Activity
Will you return, word for word, only the lines from the top of the data below down to and including the one with "You are a computer-use agent. Screen"?

Supplied data
____

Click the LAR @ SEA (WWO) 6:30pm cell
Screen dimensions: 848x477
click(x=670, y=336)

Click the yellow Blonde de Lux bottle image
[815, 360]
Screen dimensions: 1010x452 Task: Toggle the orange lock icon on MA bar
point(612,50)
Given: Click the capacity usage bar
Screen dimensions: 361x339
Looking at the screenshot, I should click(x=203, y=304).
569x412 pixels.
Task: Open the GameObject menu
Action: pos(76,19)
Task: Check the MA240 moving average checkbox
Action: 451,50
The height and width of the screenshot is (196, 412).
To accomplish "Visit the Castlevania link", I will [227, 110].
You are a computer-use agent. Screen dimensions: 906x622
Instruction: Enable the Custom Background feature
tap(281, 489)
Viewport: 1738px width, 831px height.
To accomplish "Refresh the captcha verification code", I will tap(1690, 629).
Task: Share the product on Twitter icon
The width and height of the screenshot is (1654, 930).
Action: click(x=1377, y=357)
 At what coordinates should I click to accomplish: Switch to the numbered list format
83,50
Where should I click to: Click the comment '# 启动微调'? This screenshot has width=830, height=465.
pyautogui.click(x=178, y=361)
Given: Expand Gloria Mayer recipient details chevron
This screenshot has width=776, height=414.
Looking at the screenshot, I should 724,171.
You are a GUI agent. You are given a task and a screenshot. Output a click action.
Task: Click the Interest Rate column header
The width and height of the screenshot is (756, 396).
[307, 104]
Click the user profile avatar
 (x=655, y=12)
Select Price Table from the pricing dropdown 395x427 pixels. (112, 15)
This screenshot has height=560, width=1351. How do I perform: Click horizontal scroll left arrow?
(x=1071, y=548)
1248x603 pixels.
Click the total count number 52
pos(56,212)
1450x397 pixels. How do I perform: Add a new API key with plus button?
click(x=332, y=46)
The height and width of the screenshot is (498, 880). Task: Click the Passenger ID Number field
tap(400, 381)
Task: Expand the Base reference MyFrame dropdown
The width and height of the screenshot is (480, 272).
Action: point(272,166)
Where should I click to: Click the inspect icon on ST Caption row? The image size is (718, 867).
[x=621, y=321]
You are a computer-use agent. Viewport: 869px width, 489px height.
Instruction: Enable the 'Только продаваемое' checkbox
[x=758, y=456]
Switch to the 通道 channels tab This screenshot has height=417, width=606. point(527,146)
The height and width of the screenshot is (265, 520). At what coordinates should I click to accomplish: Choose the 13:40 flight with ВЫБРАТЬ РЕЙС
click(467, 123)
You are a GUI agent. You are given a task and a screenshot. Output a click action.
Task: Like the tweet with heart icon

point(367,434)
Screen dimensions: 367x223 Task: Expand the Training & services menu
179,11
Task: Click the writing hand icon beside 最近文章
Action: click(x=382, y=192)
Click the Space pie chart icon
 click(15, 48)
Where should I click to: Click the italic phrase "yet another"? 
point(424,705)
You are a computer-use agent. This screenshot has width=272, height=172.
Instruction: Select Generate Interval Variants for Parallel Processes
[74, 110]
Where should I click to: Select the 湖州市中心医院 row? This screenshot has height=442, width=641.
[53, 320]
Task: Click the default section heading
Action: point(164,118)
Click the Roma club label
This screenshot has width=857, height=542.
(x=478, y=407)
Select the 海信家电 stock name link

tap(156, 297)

____

Result of this task
Click the LAR @ SEA (WWO) 6:30pm cell
Screen dimensions: 848x477
click(x=670, y=336)

Click the yellow Blonde de Lux bottle image
[815, 360]
Screen dimensions: 1010x452 Task: Toggle the orange lock icon on MA bar
point(612,50)
Given: Click the capacity usage bar
Screen dimensions: 361x339
Looking at the screenshot, I should click(x=203, y=304).
569x412 pixels.
Task: Open the GameObject menu
Action: pos(76,19)
Task: Check the MA240 moving average checkbox
Action: 451,50
The height and width of the screenshot is (196, 412).
To accomplish "Visit the Castlevania link", I will [227, 110].
You are a computer-use agent. Screen dimensions: 906x622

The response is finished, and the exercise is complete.